(DESCRIPTION OF THE TASK) Here is a set of records. Copy them all exactly.

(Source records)
---
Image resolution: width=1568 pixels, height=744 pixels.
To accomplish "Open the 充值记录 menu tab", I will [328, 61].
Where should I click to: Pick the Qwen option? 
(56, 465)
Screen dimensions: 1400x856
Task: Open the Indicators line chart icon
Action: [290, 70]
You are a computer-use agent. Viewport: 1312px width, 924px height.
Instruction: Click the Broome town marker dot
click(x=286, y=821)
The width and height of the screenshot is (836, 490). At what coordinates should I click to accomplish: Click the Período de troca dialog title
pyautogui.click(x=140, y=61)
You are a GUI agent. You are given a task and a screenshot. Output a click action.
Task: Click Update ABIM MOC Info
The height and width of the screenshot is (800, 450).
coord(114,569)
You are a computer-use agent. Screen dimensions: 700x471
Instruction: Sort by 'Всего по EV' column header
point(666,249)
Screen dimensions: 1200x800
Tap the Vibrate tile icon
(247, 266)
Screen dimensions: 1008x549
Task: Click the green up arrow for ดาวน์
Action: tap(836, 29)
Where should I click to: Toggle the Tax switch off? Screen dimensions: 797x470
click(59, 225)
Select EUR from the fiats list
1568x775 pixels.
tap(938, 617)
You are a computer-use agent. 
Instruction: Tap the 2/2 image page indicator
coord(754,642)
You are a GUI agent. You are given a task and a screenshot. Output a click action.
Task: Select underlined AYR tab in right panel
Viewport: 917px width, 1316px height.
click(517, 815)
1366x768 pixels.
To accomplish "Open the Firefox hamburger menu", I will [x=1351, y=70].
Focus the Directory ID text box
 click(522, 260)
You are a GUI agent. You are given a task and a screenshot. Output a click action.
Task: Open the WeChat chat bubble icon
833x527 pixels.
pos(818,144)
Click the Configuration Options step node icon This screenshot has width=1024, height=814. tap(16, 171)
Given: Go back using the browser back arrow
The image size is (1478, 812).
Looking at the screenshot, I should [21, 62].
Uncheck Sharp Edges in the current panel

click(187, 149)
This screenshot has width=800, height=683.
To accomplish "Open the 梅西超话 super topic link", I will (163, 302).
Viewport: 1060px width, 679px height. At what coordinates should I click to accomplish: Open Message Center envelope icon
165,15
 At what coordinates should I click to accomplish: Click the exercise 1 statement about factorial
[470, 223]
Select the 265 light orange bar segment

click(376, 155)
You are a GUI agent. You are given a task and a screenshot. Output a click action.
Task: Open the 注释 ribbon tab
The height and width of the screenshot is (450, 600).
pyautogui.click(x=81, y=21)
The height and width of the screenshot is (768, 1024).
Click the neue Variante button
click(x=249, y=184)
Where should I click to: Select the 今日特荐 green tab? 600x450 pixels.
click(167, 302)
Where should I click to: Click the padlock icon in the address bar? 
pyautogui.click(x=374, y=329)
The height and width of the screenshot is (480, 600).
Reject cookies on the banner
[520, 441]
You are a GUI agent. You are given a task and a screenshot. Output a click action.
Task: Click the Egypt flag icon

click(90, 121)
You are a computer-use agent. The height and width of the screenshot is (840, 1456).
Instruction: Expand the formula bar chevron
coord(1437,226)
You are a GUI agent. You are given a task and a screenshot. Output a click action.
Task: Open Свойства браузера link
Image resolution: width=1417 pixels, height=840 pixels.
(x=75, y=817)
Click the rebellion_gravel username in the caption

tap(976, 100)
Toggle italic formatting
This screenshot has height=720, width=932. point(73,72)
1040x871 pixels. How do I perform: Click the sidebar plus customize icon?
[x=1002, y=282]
---
(EXERCISE SOLUTION)
Image resolution: width=1568 pixels, height=744 pixels.
To accomplish "Open the 充值记录 menu tab", I will [328, 61].
Where should I click to: Pick the Qwen option? 
(56, 465)
Screen dimensions: 1400x856
Task: Open the Indicators line chart icon
Action: [290, 70]
You are a computer-use agent. Viewport: 1312px width, 924px height.
Instruction: Click the Broome town marker dot
click(x=286, y=821)
The width and height of the screenshot is (836, 490). At what coordinates should I click to accomplish: Click the Período de troca dialog title
pyautogui.click(x=140, y=61)
You are a GUI agent. You are given a task and a screenshot. Output a click action.
Task: Click Update ABIM MOC Info
The height and width of the screenshot is (800, 450).
coord(114,569)
You are a computer-use agent. Screen dimensions: 700x471
Instruction: Sort by 'Всего по EV' column header
point(666,249)
Screen dimensions: 1200x800
Tap the Vibrate tile icon
(247, 266)
Screen dimensions: 1008x549
Task: Click the green up arrow for ดาวน์
Action: tap(836, 29)
Where should I click to: Toggle the Tax switch off? Screen dimensions: 797x470
click(59, 225)
Select EUR from the fiats list
1568x775 pixels.
tap(938, 617)
You are a computer-use agent. 
Instruction: Tap the 2/2 image page indicator
coord(754,642)
You are a GUI agent. You are given a task and a screenshot. Output a click action.
Task: Select underlined AYR tab in right panel
Viewport: 917px width, 1316px height.
click(517, 815)
1366x768 pixels.
To accomplish "Open the Firefox hamburger menu", I will [x=1351, y=70].
Focus the Directory ID text box
 click(522, 260)
You are a GUI agent. You are given a task and a screenshot. Output a click action.
Task: Open the WeChat chat bubble icon
833x527 pixels.
pos(818,144)
Click the Configuration Options step node icon This screenshot has width=1024, height=814. tap(16, 171)
Given: Go back using the browser back arrow
The image size is (1478, 812).
Looking at the screenshot, I should [21, 62].
Uncheck Sharp Edges in the current panel

click(187, 149)
This screenshot has width=800, height=683.
To accomplish "Open the 梅西超话 super topic link", I will (163, 302).
Viewport: 1060px width, 679px height. At what coordinates should I click to accomplish: Open Message Center envelope icon
165,15
 At what coordinates should I click to accomplish: Click the exercise 1 statement about factorial
[470, 223]
Select the 265 light orange bar segment

click(376, 155)
You are a GUI agent. You are given a task and a screenshot. Output a click action.
Task: Open the 注释 ribbon tab
The height and width of the screenshot is (450, 600).
pyautogui.click(x=81, y=21)
The height and width of the screenshot is (768, 1024).
Click the neue Variante button
click(x=249, y=184)
Where should I click to: Select the 今日特荐 green tab? 600x450 pixels.
click(167, 302)
Where should I click to: Click the padlock icon in the address bar? 
pyautogui.click(x=374, y=329)
The height and width of the screenshot is (480, 600).
Reject cookies on the banner
[520, 441]
You are a GUI agent. You are given a task and a screenshot. Output a click action.
Task: Click the Egypt flag icon

click(90, 121)
You are a computer-use agent. The height and width of the screenshot is (840, 1456).
Instruction: Expand the formula bar chevron
coord(1437,226)
You are a GUI agent. You are given a task and a screenshot. Output a click action.
Task: Open Свойства браузера link
Image resolution: width=1417 pixels, height=840 pixels.
(x=75, y=817)
Click the rebellion_gravel username in the caption

tap(976, 100)
Toggle italic formatting
This screenshot has height=720, width=932. point(73,72)
1040x871 pixels. How do I perform: Click the sidebar plus customize icon?
[x=1002, y=282]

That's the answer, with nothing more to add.